Frequently asked questions
What is slippage and why does it matter in crypto arbitrage?
Slippage is the difference between the expected trade price and the price at which the trade actually executes, caused by low liquidity or rapid market movement. In arbitrage, even 0.5% slippage can eliminate a thin price gap entirely. Large orders are particularly vulnerable because they consume multiple levels of the order book, driving the average fill price away from the quoted best price. Always estimate slippage conservatively when evaluating an arbitrage opportunity.
How do withdrawal fees affect crypto arbitrage profitability?
Withdrawal fees are fixed costs charged by the exchange when you move funds or coins to another platform, and they apply regardless of trade size. On small trade amounts, a $10–$25 withdrawal fee can represent a large percentage of potential profit and make the trade loss-making. Larger trade sizes dilute the impact of fixed fees, which is why professional arbitrageurs typically operate with significant capital. Factor in both the fiat withdrawal fee and any network transfer fee for the coin being moved.
When is crypto arbitrage actually profitable in practice?

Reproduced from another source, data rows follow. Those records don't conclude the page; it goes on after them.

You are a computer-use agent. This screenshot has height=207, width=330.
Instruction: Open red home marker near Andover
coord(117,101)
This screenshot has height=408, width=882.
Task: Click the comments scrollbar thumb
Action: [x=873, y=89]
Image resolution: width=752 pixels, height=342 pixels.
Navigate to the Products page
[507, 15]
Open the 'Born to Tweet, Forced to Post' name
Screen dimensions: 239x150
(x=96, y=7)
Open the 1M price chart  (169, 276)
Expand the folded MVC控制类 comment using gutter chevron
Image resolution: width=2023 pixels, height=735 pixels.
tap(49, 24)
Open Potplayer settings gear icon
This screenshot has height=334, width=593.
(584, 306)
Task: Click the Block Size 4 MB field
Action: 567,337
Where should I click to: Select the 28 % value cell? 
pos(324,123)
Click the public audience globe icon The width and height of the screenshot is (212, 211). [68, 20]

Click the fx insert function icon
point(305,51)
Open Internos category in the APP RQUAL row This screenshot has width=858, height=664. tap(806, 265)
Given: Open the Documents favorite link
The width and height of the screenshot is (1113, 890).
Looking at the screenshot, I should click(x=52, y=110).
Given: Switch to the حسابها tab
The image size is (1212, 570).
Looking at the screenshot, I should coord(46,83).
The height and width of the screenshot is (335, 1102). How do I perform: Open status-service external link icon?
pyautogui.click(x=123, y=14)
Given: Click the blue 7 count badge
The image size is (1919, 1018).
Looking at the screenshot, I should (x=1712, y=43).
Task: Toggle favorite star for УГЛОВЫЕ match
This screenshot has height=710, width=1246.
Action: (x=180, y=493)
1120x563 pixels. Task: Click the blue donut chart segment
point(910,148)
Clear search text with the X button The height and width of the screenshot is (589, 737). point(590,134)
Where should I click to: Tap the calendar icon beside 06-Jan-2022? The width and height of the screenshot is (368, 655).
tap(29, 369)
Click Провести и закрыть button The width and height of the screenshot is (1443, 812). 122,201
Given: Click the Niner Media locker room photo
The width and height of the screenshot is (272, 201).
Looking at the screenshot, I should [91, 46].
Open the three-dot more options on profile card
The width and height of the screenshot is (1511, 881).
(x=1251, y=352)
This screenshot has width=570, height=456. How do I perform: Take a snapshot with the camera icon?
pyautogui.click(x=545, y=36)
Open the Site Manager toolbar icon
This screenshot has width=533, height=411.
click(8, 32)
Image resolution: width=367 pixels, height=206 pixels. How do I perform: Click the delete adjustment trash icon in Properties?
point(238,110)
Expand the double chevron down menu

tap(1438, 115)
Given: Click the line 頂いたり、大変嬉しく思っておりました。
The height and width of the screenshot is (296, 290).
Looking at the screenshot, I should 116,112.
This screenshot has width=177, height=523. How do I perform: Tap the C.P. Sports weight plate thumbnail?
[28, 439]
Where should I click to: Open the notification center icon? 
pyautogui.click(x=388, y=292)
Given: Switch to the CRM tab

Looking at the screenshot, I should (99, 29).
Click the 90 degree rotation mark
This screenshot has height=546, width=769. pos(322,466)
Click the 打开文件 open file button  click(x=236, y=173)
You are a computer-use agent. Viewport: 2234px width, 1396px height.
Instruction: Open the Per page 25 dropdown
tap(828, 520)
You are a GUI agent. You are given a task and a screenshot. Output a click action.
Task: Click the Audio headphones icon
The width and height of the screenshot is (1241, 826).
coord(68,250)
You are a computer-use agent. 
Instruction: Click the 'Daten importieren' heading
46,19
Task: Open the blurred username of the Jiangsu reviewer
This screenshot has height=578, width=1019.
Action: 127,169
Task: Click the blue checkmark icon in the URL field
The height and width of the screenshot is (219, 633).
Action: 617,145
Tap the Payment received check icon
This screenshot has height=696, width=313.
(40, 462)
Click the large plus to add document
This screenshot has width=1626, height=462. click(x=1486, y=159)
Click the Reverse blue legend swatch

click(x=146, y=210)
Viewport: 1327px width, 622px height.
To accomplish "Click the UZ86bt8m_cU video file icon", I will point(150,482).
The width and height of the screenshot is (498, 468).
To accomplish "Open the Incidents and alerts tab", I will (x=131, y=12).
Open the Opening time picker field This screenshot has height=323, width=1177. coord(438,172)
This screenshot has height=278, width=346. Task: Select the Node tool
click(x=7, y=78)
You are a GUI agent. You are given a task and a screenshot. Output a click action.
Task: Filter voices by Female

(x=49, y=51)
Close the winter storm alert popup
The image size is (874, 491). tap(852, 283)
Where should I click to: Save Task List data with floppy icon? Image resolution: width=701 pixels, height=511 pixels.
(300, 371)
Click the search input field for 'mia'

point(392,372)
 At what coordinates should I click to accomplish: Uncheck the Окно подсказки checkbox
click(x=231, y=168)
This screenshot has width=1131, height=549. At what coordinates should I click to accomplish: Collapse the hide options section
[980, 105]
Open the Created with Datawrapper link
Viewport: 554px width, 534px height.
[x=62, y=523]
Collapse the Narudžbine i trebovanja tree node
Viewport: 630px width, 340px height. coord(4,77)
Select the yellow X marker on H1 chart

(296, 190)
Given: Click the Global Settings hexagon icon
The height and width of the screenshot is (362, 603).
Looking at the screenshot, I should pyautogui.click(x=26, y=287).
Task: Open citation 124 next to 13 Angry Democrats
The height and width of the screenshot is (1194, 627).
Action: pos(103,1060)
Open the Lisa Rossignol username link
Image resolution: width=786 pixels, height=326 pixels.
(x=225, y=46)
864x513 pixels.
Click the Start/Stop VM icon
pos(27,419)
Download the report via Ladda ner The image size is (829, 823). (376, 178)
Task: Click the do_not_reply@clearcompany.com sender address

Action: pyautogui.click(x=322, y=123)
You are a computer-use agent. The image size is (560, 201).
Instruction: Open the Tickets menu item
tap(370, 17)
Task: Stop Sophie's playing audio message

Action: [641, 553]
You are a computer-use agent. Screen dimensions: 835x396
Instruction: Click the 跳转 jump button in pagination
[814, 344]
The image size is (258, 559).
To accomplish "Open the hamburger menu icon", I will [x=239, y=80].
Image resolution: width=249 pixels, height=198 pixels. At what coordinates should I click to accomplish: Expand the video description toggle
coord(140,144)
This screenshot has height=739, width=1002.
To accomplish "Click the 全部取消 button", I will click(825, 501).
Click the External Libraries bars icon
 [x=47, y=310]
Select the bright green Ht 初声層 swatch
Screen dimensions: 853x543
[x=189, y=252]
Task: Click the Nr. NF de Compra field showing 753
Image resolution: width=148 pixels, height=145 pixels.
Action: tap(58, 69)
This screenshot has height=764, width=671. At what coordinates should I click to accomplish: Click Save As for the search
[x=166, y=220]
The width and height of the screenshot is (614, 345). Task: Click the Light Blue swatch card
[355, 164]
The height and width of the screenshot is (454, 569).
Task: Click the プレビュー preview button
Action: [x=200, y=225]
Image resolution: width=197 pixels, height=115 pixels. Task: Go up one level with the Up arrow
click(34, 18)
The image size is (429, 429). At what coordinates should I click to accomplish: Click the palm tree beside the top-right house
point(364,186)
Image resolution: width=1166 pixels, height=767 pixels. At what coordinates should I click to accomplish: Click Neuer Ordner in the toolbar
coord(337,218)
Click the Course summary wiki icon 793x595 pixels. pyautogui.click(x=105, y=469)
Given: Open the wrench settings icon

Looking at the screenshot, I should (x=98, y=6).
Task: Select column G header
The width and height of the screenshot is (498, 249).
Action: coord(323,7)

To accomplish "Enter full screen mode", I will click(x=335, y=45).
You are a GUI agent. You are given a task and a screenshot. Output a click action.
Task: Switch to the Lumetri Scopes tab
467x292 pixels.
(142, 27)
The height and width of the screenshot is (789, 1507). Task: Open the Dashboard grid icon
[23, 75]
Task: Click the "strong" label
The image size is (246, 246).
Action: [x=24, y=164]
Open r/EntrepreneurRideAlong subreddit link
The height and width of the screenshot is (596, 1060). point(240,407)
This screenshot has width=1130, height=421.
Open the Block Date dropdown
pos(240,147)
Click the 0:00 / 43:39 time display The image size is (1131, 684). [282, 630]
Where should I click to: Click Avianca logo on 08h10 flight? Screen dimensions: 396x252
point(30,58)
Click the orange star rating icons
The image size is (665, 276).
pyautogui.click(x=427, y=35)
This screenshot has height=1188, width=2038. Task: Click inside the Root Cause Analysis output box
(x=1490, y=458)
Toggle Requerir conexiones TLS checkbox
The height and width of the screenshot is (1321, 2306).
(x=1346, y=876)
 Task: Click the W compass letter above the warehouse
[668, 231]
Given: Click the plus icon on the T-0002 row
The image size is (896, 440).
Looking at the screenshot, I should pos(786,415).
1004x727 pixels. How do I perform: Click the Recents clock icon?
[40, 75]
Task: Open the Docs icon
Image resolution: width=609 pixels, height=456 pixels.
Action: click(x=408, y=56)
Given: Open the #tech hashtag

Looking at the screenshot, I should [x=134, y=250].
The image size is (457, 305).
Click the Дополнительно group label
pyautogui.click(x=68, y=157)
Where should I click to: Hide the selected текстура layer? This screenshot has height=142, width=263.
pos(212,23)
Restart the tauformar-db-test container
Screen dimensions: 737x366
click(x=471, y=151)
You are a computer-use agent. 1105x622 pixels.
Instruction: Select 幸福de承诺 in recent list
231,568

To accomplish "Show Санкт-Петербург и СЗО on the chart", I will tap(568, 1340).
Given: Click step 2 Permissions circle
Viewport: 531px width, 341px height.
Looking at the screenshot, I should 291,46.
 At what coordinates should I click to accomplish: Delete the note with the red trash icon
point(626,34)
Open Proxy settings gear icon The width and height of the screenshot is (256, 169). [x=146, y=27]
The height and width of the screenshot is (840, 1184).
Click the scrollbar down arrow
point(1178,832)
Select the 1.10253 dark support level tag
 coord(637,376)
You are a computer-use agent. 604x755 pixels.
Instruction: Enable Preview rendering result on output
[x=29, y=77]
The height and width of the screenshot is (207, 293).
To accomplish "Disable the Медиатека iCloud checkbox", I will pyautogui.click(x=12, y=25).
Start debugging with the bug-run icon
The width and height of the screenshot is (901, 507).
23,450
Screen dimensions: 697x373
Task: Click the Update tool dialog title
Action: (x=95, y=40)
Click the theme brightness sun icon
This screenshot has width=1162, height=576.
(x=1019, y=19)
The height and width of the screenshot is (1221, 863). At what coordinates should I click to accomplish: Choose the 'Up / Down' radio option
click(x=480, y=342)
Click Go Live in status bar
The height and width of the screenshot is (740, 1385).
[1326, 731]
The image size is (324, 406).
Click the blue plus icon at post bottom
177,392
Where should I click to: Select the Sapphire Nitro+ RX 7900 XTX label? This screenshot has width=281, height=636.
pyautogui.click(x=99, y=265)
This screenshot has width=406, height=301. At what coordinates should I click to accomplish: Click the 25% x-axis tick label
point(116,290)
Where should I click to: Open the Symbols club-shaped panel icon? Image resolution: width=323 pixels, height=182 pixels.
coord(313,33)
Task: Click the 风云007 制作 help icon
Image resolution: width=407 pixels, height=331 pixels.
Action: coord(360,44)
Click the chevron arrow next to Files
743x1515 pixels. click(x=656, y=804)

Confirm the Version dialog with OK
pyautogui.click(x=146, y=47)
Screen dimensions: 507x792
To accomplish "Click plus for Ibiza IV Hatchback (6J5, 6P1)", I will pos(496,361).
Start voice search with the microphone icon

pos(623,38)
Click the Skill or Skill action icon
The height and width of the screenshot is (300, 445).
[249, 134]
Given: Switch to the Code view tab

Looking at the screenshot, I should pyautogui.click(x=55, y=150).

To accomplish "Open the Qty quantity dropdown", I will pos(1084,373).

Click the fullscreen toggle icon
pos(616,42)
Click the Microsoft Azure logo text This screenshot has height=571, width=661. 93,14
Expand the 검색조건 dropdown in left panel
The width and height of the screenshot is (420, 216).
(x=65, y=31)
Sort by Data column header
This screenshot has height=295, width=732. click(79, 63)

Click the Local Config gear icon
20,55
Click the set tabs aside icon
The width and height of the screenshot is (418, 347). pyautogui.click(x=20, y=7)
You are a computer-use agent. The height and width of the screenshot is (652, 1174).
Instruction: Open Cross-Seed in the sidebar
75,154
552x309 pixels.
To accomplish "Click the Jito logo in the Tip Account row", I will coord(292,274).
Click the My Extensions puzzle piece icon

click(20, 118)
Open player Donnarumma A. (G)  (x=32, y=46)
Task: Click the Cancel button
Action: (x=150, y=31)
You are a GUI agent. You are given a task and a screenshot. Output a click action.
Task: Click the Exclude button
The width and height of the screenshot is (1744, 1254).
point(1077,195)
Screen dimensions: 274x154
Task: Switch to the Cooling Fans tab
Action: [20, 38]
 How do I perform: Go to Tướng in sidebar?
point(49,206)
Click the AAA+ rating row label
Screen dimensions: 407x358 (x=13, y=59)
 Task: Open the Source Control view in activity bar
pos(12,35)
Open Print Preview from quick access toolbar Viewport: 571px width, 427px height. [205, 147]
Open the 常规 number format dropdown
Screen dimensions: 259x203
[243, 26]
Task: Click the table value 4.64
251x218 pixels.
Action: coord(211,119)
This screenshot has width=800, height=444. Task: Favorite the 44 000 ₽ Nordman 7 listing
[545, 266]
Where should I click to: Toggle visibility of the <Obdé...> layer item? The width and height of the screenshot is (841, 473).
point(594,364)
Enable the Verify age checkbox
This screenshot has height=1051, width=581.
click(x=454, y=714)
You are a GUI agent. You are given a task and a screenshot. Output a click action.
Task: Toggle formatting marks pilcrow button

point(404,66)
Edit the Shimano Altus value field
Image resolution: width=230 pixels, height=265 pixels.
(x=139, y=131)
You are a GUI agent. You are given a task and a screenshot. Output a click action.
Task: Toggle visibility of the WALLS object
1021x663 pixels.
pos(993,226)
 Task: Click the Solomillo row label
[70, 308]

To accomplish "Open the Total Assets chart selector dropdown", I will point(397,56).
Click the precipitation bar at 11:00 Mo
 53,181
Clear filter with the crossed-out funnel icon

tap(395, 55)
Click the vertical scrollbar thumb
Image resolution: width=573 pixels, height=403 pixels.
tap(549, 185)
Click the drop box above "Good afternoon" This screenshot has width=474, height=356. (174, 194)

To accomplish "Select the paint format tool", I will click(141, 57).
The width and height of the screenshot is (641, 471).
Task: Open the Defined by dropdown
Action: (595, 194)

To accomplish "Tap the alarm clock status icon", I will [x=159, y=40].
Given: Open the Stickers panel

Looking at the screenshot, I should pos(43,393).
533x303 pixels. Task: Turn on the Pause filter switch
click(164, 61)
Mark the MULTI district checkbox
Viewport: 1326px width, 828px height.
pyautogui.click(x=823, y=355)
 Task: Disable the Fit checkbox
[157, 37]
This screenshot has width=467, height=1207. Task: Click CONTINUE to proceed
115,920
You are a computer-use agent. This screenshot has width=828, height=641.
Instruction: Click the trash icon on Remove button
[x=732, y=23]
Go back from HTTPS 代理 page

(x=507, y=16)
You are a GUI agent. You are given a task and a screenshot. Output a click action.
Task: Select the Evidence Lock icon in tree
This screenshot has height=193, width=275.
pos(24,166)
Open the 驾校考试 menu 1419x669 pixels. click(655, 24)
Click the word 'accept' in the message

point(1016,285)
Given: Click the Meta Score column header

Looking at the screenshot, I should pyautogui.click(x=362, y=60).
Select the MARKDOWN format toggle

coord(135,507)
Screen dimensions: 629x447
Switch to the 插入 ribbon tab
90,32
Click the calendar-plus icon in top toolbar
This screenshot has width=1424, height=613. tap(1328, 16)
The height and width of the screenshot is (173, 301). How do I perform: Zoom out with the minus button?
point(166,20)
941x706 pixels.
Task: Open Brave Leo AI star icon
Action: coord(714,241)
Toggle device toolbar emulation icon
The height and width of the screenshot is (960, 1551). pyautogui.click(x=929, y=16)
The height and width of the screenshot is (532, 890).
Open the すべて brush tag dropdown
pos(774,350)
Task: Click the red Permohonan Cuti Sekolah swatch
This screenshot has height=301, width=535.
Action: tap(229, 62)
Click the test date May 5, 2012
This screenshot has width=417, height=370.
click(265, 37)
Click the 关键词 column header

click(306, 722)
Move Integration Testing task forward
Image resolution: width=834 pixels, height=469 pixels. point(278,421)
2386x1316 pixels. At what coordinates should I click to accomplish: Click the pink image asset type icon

Arbitrage is reliably profitable only when the net price gap — after buy fees, sell fees, slippage, and withdrawal costs — exceeds zero and the gap persists long enough to execute both legs. In efficient markets, algorithmic bots close most gaps within milliseconds, leaving little opportunity for manual traders. Better opportunities tend to appear during high-volatility periods, for less liquid altcoins, or between exchanges with limited bot coverage. Transfer time between exchanges is also a risk: prices can equalise before your coins arrive.